And minor children in the household could be identified as living
exclusively in the household or regularly spending some of their time in
another household.
Generational differences in living arrangements at the
onset of family formation, and the extent to which these differences persist as
cohorts age, are key descriptors of the modern family. Therefore, many of the
CPS tables should provide the age of the reference parent as a variable that is
cross tabulated against other variables.
It would also be helpful if these new tables are produced separately by
race/Hispanic origin of the reference parent.

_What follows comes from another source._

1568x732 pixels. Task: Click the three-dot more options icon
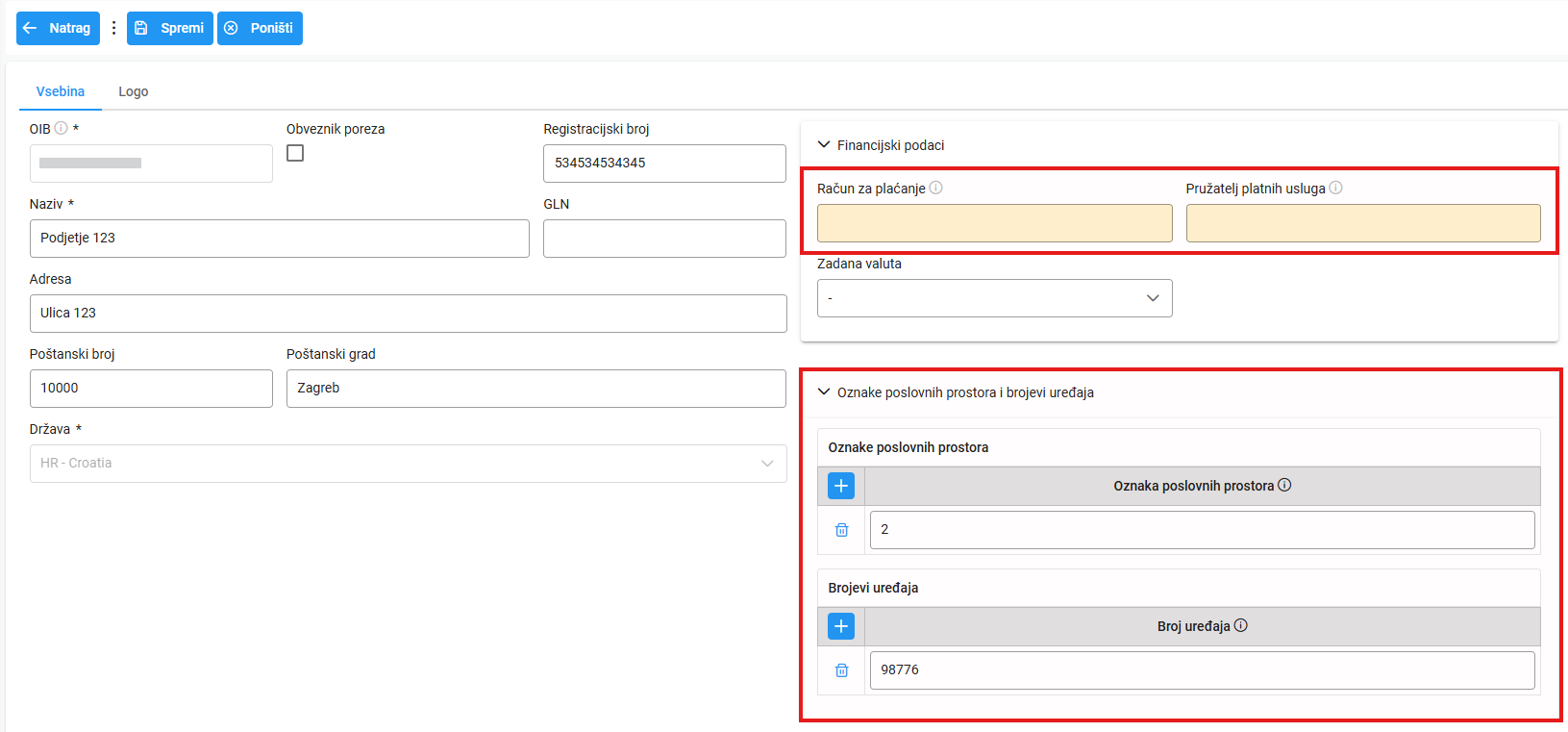click(113, 28)
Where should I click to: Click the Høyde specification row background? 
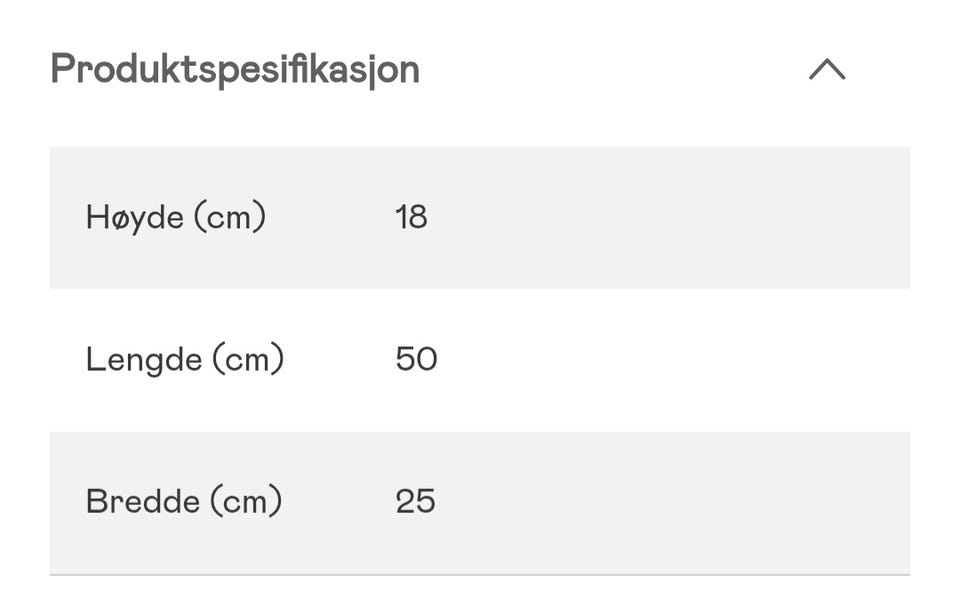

This detailed breakdown by age and race/Hispanic origin will stretch the
CPS data quite thin, to be sure, but the user can always aggregate up to gain
robustness.
Finally, a few comments about the sharp decline since 2007
in Exhibit 1 in the number of two-parent families with minor children. This
decline is certainly related to the effects of the Great Recession. One reason for the decline is that
immigration fell sharply in 2006 and has just begun to recover. Immigrant women
have higher fertility than native born and experienced the greatest fertility decline
during the economic down turn. These are trends consistent with the poor
economic conditions that have affected young adults most severely. Immigrants also have a much higher share of
births to married couples compared to native born (76.4 percent versus 61.2 percent), and the
decline in immigration during the Great Recession thus contributed to the
recent rise in the share of all births that are to unmarried women.
It is normal that during a recession, both marriages and births are postponed. A recovery
in marriages would be expected to lag the recovery in the economy to allow for
some planning of the event. Meanwhile,
both the decline and the recovery in births should each lag the trend in the
economy by a year or more. Although
year-to-year instability in the CPS series is often the result of simple random
variability, perhaps the upturn in 2013 in the number of families with minor
children is further evidence that the economic recovery has begun in
earnest.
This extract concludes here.